Podczas gdy Górnik przygotowuje się do wyjazdowej potyczki z Koroną Kielce na zabrzańskim stadionie panuje ruch jak w ulu. - Częściej można spotkać wywrotkę albo koparkę niż trenera czy piłkarza - mówi ze śmiechem Stanisław Oślizło, legendarny obrońca drużyny 14-krotnych mistrzów Polski.
Ikona klubu z Roosevelta w piątek z wyraźnym rozrzewnieniem przyglądał się z tunelu buldożerom trawiącym trybuny obiektu im. Ernesta Pohla. Do kulminacyjnego momentu rozbiórki dojdzie w sobotę, kiedy zniknie z horyzontu stadionowy zegar. - Był symbolem tego stadionu. Ile razy pokazywali nasz stadion w telewizji, to po zegarze wiedziałem, że gra Górnik - przyznaje Stanisław Kostka, inny świetny przed laty gracz Górnika.
- Ten zegar odmierzył wiele pięknych chwil lat świetności Górnika. Łezka w oku na pewno się zakręci - dodaje Oślizło.
Prace przy rozbiórkowe coraz bardziej zbliżają się do stadionowego zegara
Mniej sentymentalni są robotnicy pracujący przy demolce. - Ikona? Dajże pan spokój. To szkaradztwo ostatnie. Takich już nawet na stadionach niemieckiej VI ligi nie ma - mówi naszemu portalowi jeden z pracowników podwykonawcy inwestycji.

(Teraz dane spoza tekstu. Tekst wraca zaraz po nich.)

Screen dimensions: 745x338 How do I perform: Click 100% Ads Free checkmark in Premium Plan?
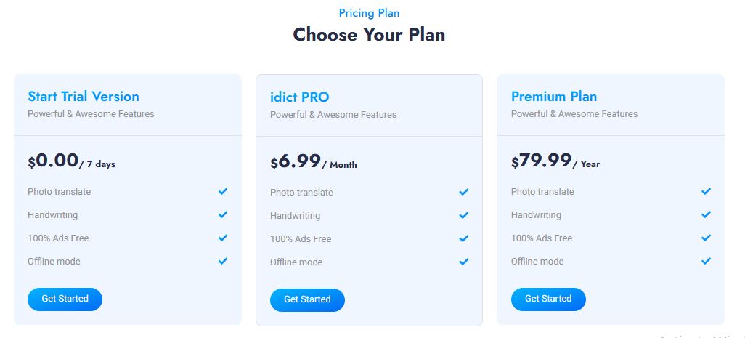(706, 238)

Dostojny Węgier zajmował miejsce na trybunie południowej praktycznie od samego początku. Kilkanaście lat temu zegar jednak się zepsuł, a z braku części zamiennych jego naprawa była niemożliwa. Od 2007 roku potężna budowla stanowiła bodajże największą w Europie pod względem wymiarów reklamę Allianz Polska. W trakcie meczów w Zabrzu w budynku zegara pracowała policja.
W ostatnich dniach został on jedna ogołocony, a od wtorku wynoszono z niego cały sprzęt elektroniczny. Wraz ze zburzeniem symbolu starej areny prace nabiorą rozpędu. - Od poniedziałku pracować tu będzie piętnaście koparek i pięćdziesiąt wywrotek. Prace nabiorą tempa, ale po prostu musimy się spieszyć, bo przed pierwszymi mrozami trzeba jeszcze kopać - wyjaśnia jeden z pracowników firmy SpecBruk, współodpowiedzialnej za rozbiórkę obiektu.
Dostojny Węgier stanowił symbol stadionu przy Roosevelta przez blisko 77 lat
W weekend założony zostanie też nowy system monitoringu, wraz z kamerą on-line, za sprawą której kibice Trójkolorowych będą mogli śledzić postęp prac. - Montaż kamery nastąpi w sobotę. Potem będziemy potrzebowali trochę czasu na testy i udostępnimy obraz kibicom. W tym celu powstanie specjalna strona internetowa - zapowiada Tadeusz Dębicki, prezes spółki "Stadion w Zabrzu".